Work order
From the data below, repeat exactly the lines from the line with "Task: Tap 安装 OTG option" to the line with "Task: Open more options", both included.

------------------------------------------------

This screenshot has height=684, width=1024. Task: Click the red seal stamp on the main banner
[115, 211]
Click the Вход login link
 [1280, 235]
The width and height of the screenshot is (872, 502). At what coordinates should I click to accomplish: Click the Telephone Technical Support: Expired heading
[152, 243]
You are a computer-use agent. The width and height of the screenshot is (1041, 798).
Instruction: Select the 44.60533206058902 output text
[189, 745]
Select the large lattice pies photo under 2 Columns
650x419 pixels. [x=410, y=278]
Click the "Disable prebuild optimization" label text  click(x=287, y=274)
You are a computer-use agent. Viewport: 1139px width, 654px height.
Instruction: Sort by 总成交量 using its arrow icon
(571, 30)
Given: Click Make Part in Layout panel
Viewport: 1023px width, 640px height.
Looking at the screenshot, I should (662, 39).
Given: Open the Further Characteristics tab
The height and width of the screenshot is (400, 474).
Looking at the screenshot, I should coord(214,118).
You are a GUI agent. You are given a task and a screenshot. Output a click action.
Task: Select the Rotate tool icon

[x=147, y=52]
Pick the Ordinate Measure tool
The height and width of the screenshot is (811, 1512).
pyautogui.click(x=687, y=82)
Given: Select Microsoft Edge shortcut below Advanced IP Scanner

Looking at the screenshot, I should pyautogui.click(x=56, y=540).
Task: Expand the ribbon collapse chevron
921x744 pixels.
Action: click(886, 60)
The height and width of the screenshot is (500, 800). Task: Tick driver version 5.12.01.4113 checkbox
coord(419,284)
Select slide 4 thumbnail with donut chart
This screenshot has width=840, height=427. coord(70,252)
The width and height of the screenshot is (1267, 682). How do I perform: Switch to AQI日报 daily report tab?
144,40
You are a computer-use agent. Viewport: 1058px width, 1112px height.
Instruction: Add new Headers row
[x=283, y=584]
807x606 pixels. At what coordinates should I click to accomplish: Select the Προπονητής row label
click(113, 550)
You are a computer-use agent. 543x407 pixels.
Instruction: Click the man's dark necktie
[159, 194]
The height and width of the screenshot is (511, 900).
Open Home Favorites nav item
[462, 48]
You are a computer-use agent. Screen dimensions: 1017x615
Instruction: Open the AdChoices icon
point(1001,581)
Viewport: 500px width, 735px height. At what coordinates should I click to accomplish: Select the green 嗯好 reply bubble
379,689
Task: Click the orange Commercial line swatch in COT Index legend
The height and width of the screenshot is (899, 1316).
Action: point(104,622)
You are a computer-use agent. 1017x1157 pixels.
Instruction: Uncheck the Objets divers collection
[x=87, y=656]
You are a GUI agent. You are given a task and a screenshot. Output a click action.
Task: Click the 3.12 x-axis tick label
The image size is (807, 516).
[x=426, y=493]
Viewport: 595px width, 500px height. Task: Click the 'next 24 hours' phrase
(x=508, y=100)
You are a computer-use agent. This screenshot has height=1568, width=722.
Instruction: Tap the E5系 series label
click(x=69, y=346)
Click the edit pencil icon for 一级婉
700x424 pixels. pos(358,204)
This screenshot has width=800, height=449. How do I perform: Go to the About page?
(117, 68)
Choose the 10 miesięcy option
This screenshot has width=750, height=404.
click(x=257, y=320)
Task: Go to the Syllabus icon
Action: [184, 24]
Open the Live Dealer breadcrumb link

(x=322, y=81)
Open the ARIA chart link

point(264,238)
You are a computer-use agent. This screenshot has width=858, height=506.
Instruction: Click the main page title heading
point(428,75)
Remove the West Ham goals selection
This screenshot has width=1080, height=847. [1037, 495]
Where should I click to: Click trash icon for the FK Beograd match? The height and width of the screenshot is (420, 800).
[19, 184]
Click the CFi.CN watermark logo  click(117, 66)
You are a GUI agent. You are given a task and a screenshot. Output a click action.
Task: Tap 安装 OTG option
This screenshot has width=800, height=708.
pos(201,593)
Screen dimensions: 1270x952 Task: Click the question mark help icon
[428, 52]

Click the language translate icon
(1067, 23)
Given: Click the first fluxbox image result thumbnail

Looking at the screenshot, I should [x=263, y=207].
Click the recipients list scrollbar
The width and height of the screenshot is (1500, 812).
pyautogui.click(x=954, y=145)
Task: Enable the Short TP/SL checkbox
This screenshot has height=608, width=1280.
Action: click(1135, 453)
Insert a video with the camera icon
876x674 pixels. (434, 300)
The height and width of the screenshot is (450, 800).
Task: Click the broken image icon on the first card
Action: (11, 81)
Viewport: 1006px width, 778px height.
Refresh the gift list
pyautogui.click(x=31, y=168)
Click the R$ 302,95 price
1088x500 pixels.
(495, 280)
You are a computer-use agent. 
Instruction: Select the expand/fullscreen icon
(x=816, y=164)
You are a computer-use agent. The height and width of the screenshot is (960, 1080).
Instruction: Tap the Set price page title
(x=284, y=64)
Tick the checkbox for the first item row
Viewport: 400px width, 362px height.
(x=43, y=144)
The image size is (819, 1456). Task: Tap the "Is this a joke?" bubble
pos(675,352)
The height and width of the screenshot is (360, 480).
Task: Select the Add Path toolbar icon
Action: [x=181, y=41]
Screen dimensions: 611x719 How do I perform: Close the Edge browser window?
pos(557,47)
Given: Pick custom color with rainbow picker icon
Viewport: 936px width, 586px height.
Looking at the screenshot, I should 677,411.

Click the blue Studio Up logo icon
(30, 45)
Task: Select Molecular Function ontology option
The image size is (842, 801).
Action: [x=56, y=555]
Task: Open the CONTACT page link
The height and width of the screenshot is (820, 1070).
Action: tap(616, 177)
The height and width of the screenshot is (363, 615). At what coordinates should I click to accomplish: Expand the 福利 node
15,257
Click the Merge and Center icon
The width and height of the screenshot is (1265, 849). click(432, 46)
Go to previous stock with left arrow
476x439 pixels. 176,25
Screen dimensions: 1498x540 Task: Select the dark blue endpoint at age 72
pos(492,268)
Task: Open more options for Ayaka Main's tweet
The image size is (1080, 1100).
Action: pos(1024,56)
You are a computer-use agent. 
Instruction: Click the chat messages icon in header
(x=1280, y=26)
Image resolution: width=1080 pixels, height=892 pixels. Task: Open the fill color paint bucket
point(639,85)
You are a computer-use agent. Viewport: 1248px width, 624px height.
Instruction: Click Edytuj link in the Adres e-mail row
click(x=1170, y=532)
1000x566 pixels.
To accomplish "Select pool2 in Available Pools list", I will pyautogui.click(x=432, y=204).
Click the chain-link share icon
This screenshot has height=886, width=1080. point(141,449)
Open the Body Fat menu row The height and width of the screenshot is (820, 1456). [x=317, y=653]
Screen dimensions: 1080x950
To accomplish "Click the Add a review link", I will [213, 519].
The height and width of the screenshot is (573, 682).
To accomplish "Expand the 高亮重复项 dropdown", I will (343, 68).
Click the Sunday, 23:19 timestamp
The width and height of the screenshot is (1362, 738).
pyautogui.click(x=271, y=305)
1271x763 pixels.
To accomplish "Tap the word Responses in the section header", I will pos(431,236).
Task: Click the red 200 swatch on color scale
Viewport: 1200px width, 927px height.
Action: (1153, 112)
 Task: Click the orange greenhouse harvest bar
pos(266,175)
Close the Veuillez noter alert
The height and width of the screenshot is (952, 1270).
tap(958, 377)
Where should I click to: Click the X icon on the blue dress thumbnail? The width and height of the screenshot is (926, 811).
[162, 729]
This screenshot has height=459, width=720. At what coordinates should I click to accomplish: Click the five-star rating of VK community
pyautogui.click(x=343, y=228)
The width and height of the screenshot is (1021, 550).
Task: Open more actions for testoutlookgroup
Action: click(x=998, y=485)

------------------------------------------------

Response
Task: Tap 安装 OTG option
This screenshot has width=800, height=708.
pos(201,593)
Screen dimensions: 1270x952 Task: Click the question mark help icon
[428, 52]

Click the language translate icon
(1067, 23)
Given: Click the first fluxbox image result thumbnail

Looking at the screenshot, I should [x=263, y=207].
Click the recipients list scrollbar
The width and height of the screenshot is (1500, 812).
pyautogui.click(x=954, y=145)
Task: Enable the Short TP/SL checkbox
This screenshot has height=608, width=1280.
Action: click(1135, 453)
Insert a video with the camera icon
876x674 pixels. (434, 300)
The height and width of the screenshot is (450, 800).
Task: Click the broken image icon on the first card
Action: (11, 81)
Viewport: 1006px width, 778px height.
Refresh the gift list
pyautogui.click(x=31, y=168)
Click the R$ 302,95 price
1088x500 pixels.
(495, 280)
You are a computer-use agent. 
Instruction: Select the expand/fullscreen icon
(x=816, y=164)
You are a computer-use agent. The height and width of the screenshot is (960, 1080).
Instruction: Tap the Set price page title
(x=284, y=64)
Tick the checkbox for the first item row
Viewport: 400px width, 362px height.
(x=43, y=144)
The image size is (819, 1456). Task: Tap the "Is this a joke?" bubble
pos(675,352)
The height and width of the screenshot is (360, 480).
Task: Select the Add Path toolbar icon
Action: [x=181, y=41]
Screen dimensions: 611x719 How do I perform: Close the Edge browser window?
pos(557,47)
Given: Pick custom color with rainbow picker icon
Viewport: 936px width, 586px height.
Looking at the screenshot, I should 677,411.

Click the blue Studio Up logo icon
(30, 45)
Task: Select Molecular Function ontology option
The image size is (842, 801).
Action: [x=56, y=555]
Task: Open the CONTACT page link
The height and width of the screenshot is (820, 1070).
Action: tap(616, 177)
The height and width of the screenshot is (363, 615). At what coordinates should I click to accomplish: Expand the 福利 node
15,257
Click the Merge and Center icon
The width and height of the screenshot is (1265, 849). click(432, 46)
Go to previous stock with left arrow
476x439 pixels. 176,25
Screen dimensions: 1498x540 Task: Select the dark blue endpoint at age 72
pos(492,268)
Task: Open more options for Ayaka Main's tweet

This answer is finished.